EXERCISE AIM: Your answer should repeat every line of the records below in which the word "Share" appears.
** AVAILABLE DATA follows **
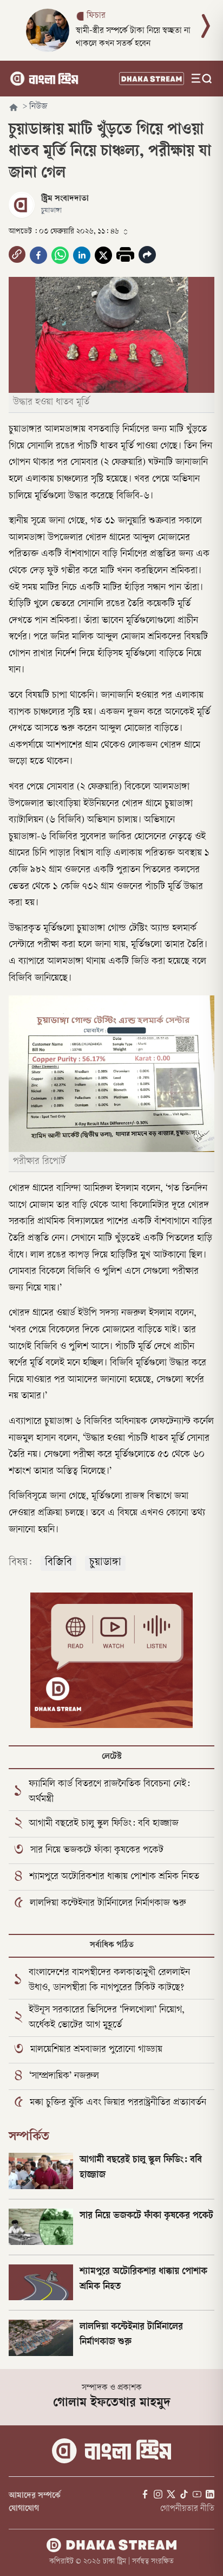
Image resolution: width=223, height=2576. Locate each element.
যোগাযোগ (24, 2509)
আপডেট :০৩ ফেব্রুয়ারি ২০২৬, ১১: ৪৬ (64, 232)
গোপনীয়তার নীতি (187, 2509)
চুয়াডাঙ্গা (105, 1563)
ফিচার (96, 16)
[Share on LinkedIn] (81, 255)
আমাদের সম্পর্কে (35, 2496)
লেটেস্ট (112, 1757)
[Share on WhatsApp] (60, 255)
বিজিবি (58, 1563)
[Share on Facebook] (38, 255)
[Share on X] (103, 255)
** End of AVAILABLE DATA **
REPLY TO THE EXERCISE:
[Share on LinkedIn] (81, 255)
[Share on WhatsApp] (60, 255)
[Share on Facebook] (38, 255)
[Share on X] (103, 255)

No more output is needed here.